Je me gardai bien de combattre cette idée, toute folle qu’elle était. Je leur dis seulement de se tenir prêts, et d’attendre le signal. L’officier qui commandait la prise s’appelait Le Gros. Il ne faisait nullement honneur à son nom ; car c’était un petit homme maigre, au teint jaune, qui n’avait nullement l’air d’un Hercule. Mais, néanmoins, tout au rebours de Sennit, il était d’une vigilance et d’une activité incroyables. Il ne quittait jamais le pont, et nous étions si près de la côte que je vis bien que nous aurions sa compagnie pendant toute la nuit. Il fallait donc user de la plus grande prudence. Puis, à cette proximité de la côte, si nous nous tirions des mains de ce corsaire, ce ne pouvait guère être que pour tomber dans celles de quelque autre croiseur. Tout cela demandait de sérieuses réflexions, et quand Marbre et moi nous nous séparâmes, en apparence pour prendre quelque repos, nous étions tombés d’accord sur tous les points.

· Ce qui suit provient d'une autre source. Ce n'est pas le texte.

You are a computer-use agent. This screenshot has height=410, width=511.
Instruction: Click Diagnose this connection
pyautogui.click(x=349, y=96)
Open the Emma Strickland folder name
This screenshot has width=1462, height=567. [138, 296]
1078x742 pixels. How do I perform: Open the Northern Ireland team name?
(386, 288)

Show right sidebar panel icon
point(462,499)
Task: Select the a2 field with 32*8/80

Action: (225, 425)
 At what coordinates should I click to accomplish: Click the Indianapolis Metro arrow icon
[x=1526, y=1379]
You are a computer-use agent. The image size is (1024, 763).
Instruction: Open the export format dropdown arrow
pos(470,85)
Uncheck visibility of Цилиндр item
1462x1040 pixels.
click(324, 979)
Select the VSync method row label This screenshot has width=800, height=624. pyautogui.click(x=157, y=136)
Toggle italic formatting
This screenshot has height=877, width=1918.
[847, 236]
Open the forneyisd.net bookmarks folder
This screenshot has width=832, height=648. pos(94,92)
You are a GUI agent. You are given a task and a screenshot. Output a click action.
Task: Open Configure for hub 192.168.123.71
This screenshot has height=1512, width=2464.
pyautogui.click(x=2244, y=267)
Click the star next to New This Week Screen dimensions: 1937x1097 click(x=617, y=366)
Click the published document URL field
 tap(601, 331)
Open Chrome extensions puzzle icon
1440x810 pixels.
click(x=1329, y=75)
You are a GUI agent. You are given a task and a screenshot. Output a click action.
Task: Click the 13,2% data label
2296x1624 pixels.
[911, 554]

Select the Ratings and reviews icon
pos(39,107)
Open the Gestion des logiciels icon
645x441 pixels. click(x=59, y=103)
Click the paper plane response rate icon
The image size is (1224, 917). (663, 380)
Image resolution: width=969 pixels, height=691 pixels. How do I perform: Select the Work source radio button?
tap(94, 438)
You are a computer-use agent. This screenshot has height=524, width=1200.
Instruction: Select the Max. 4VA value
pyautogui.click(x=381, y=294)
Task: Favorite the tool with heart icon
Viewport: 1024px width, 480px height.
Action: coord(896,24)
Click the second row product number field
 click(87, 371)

M. Le Gros ne s’occupa nullement des chambres ni de ce qui se passait en bas. Toute son attention était concentrée sur le pont. Craignant de rencontrer quelque croiseur anglais, il était continuellement aux aguets, et son regard embrassait l’horizon, autant que l’obscurité le permettait. J’étais de mon côté constamment sur le qui vive, sortant doucement de la chambre pour aller jusqu’au pied de l’échelle de commandement, dans l’espoir de le trouver endormi. Je recommençai ce manège au moins douze fois pendant la nuit ; mais, chaque fois, je le voyais marcher à grands pas sur le gaillard d’arrière, armé jusqu’aux dents, et aussi alerte, aussi éveillé que si la fatigue et le sommeil n’avaient aucune prise sur lui. Il fallut bien renoncer à le trouver en défaut ; et Marbre et moi, épuisés, nous finîmes par tomber dans un profond sommeil. Quant aux deux nègres, ils dormirent toute la nuit, sûrs qu’on les réveillerait dès que le moment d’agir serait arrivé. Neb, en particulier, avait cette complète insouciance qui accompagne l’absence totale de responsabilité, et qui est inhérente à l’état d’esclave, les mouvements du navire l’occupant aussi peu que ceux de la terre occupent ses habitants.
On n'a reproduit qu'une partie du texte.